And licensing fortune tellers is just basic fraud prevention as it gives the state cause to go after fraudsters BEFORE they bilk your grandma out of her life savings.

I don’t know if it still works the way it used to, but I was never all that impressed by eBay’s feedback system. When I bought something and submitted payment, my part of the transaction was over. I should get my buyer feedback right away. Of course, I couldn’t leave feedback for the seller until the item arrived. But it didn’t seem to work that way; If I wanted feedback as a buyer, I had to leave feedback for the seller first. People will find ways to game the system.

If your kid died of cholera, would your first reaction be to go on Yelp and post a restaurant review?

Besides which, there’s this:

(from doctorswithoutborders.com)

So how would you even know where he caught it? If you’re going to publicly accuse a business of killing your child, I wouldn’t expect them to sit still for it. Even if you accused the right restaurant, you better be able to prove it.

I’m really not sure what your point is but you do realize I was making the argument that customer reviews are not an adequate replacement for government regulations, right?

Sheer bureaucratic oppression. You can’t have a hierarchless social revolution without a few broken nest eggs.
:rolleyes:

I do realize that. I was just trying to extend the tidy theoretical model suggested by the OP into some of the messy complications of the real world.

If you ever get the chance, and you haven’t, you should read “All The Devils Are Here”, Bethany McLean and Joe Nocera’s look about the collapse of the housing bubble and the ‘Great Recession’. They look at a whole bunch of factors, and nobody really comes out very good, but one of the groups they look at are the credit rating agencies (Moody’s, S&P, Fitch). As you know, what credit rating agencies do is to evaluate companies or governments or whatever to determine credit risk, in other words, how risky is it to loan money to a company. Obviously, when this works right, its really informative, and gives individuals and banks the information they need to make choices about where to invest.

The problem was, what was happening in the years leading up to the crash was that the fact that the credit rating agencies were being hired by the companies they were evaluating, influenced them to inflate the ratings, because they wanted to keep the business. And then what was happening was that investors were getting something worse than ignorance…they were learning things that weren’t true. So, bonds and stuff were going out as AAA (the best rating), when they weren’t really very good, and people just took the word of S&P or Moody’s or whomever, and thought they were safe.

Obviously, that can be a problem with relying on government regulation too, and maybe it’s just part of human nature that we tend to trust people and groups set up as “authorities” to tell us the truth, even when they don’t.

I was skeptical that the licensing of fortune tellers was a real thing, but it is.
https://www.google.com/search?q=licensing+fortune+tellers
I can’t see how this can be justified other than as a way for the government to bring in revenue in the form of license fees. It’s not like it protects against fraud or assures competence. All fortune telling is fraud (at least if you charge for it), and there’s no such thing as a competent fortune teller. It isn’t like you can take classes to learn how to correctly predict the future.

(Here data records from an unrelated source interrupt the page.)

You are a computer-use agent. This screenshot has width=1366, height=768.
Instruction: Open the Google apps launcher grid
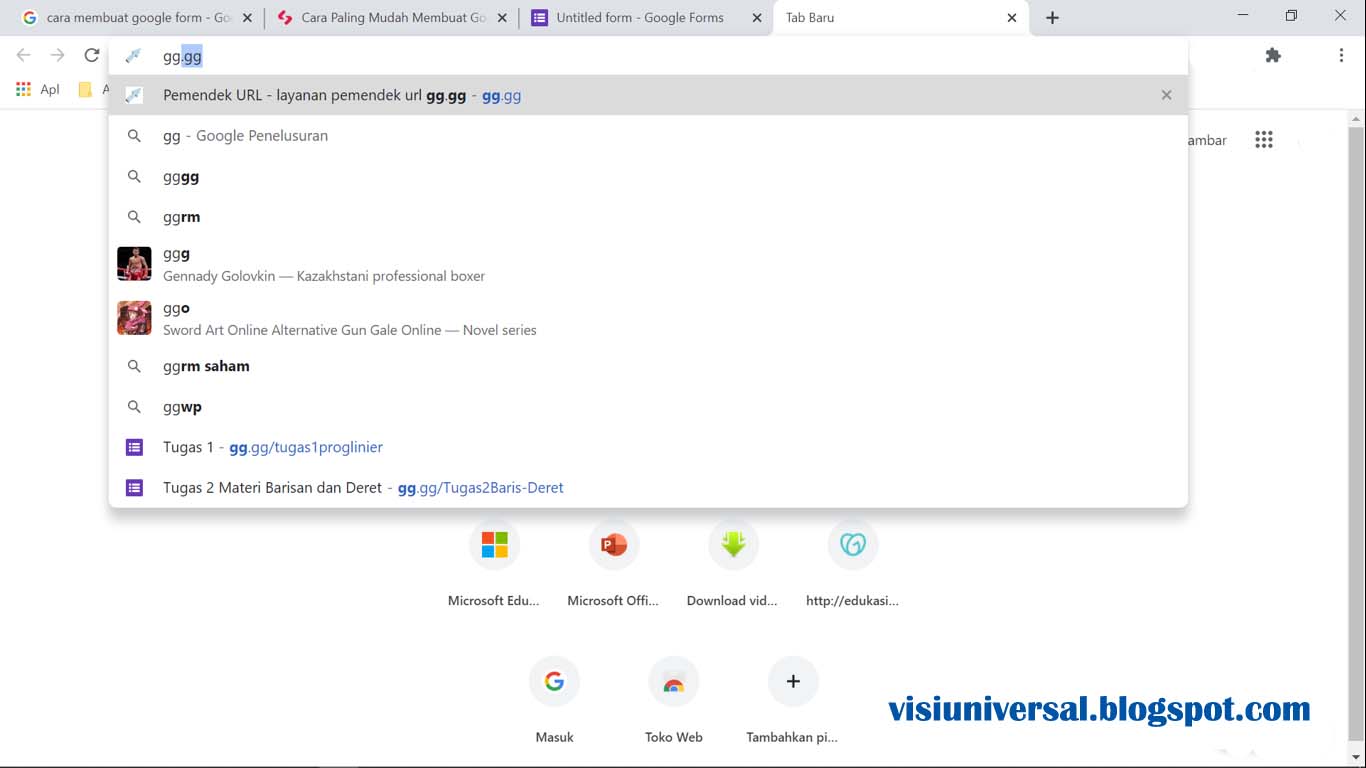pyautogui.click(x=1263, y=140)
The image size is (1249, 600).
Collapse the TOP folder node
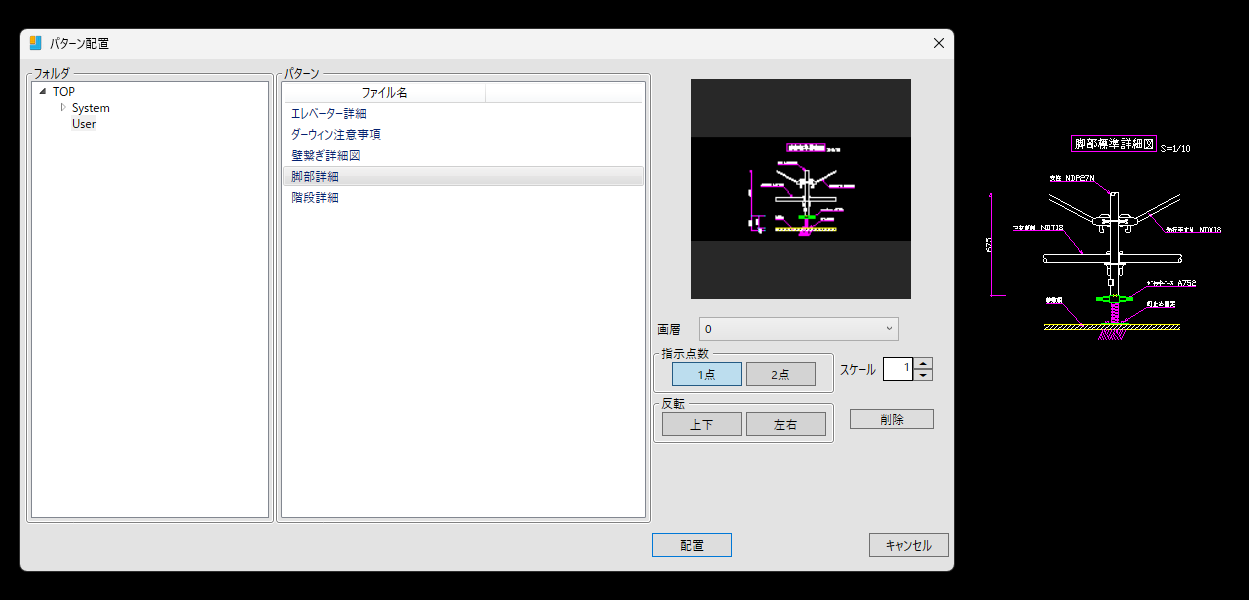click(42, 92)
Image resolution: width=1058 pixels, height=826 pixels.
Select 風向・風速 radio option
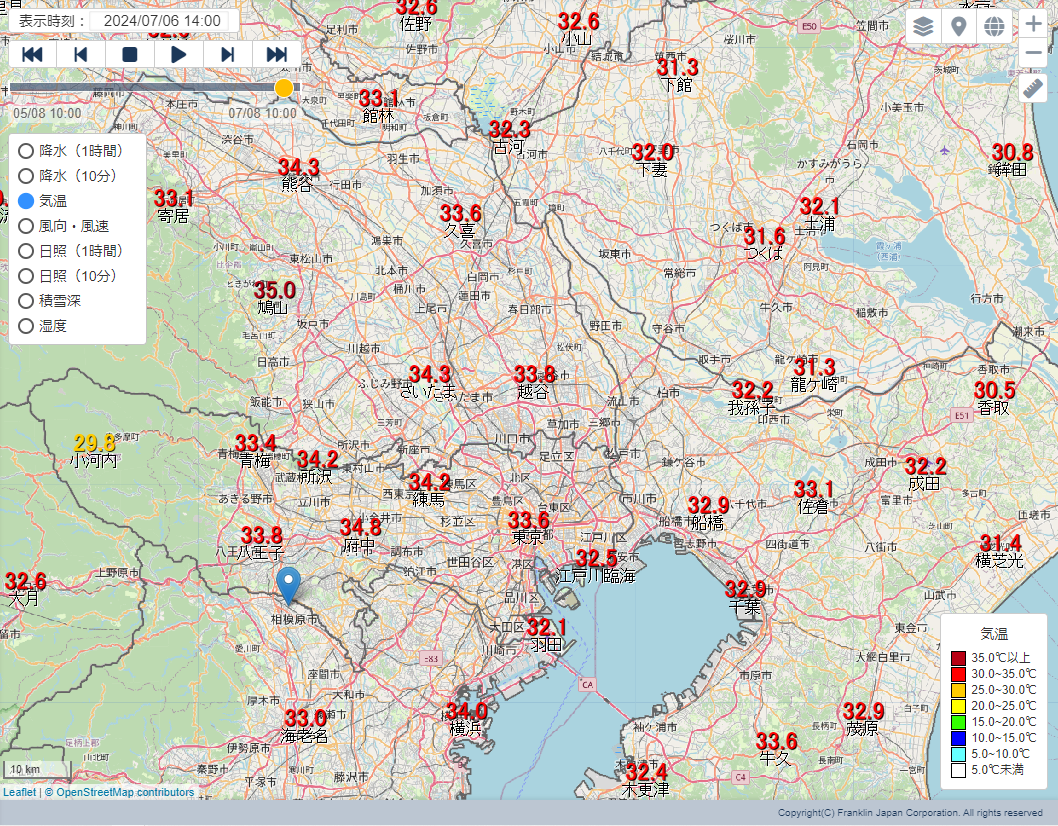(x=27, y=226)
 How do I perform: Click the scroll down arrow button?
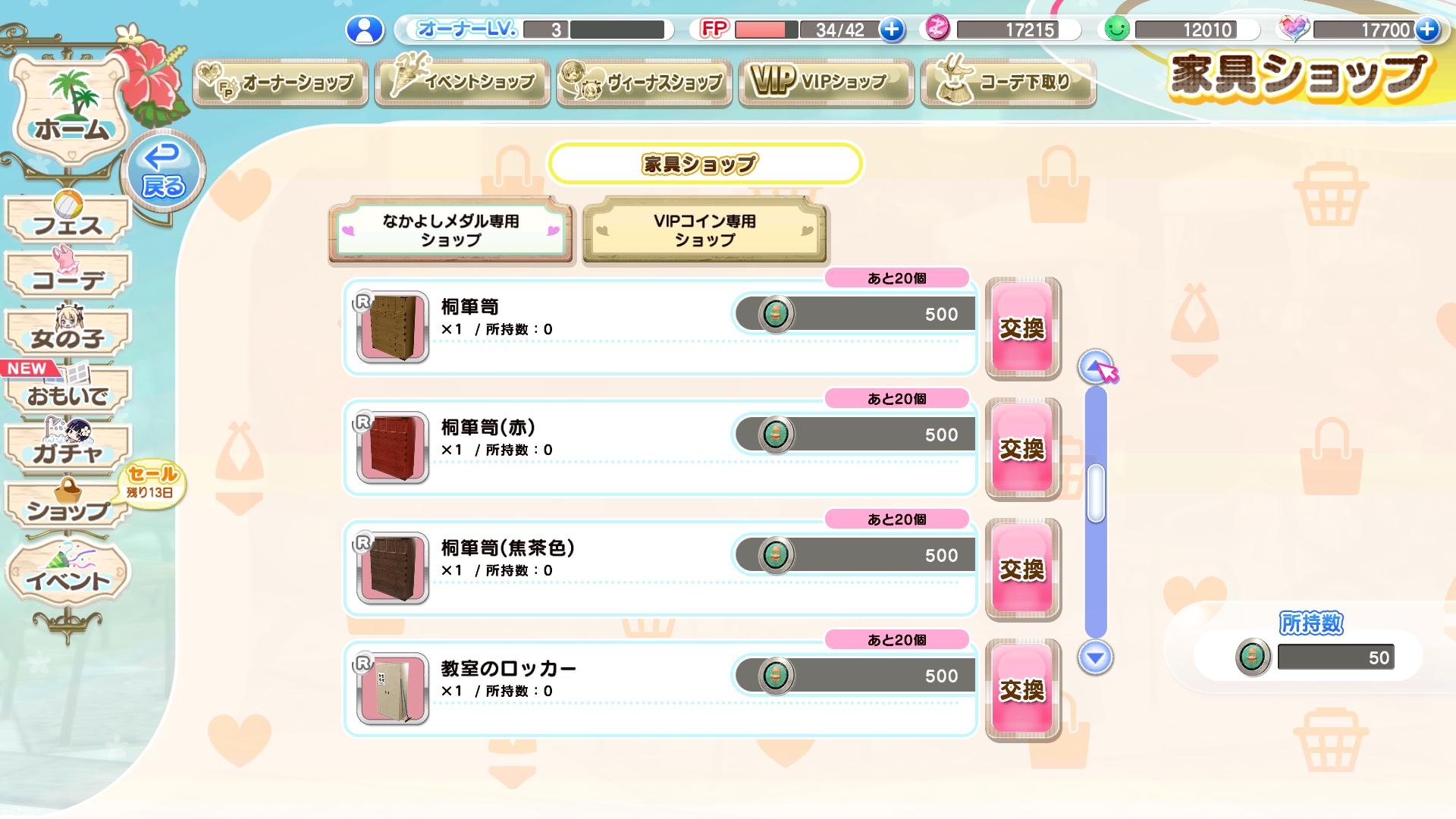coord(1095,657)
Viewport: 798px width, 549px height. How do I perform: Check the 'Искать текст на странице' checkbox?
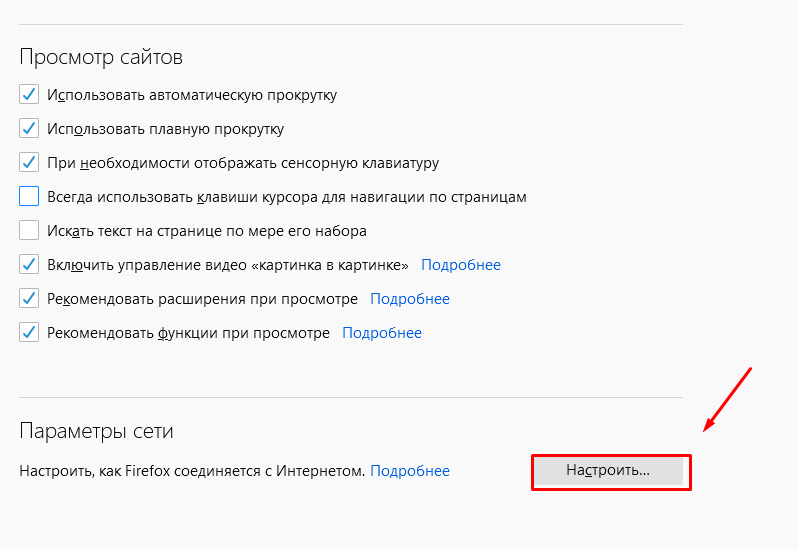tap(29, 231)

Off topic, but your part in the whole transaction is not over as soon as you’ve paid, because the whole transaction is not over. There are numerous ways in which a buyer can behave positively or negatively after paying.

I disagree.

There are fortune tellers that will take your ten or twenty bucks and provide what is probably common sense advice wrapped up in some theatre. I don’t believe in it, I wouldn’t do it myself but it’s harmless entertainment. Some of those people may even take the advice and benefit from it.

Then there are the fortune tellers that pull scams, usually convincing people that their money is dirty and the cause of all their problems - these are the ones that scam people - often, older vulnerable people - out of their life savings . One of these things is not like the other

Uber is a terrible example. It’s added insurance coverage for its vehicles because the government told it that it had to, not because of customer feedback.

The fortune telling license appears to be an issue of public nuisance (which many communities consider it to be). Specially, for example, the one from Boston requires that neighboring homes and businesses be notified and offered an opportunity to protest.

There may also fraud check aspect, too. Fortune tellers often get a lot of personal information from not-very-bright people, and I am guessing much of their business is in cash. It’s an open invitation to commit fraud, and it would be even more open if the city didn’t at least have a list of people practicing. At least now, if you rip off some little old lady, she can easily tie it to a specific practitioner.

In other words, it’s not a certification that you are competent at telling fortunes. It’s a permit for a certain person to operate a certain type of business in a certain place.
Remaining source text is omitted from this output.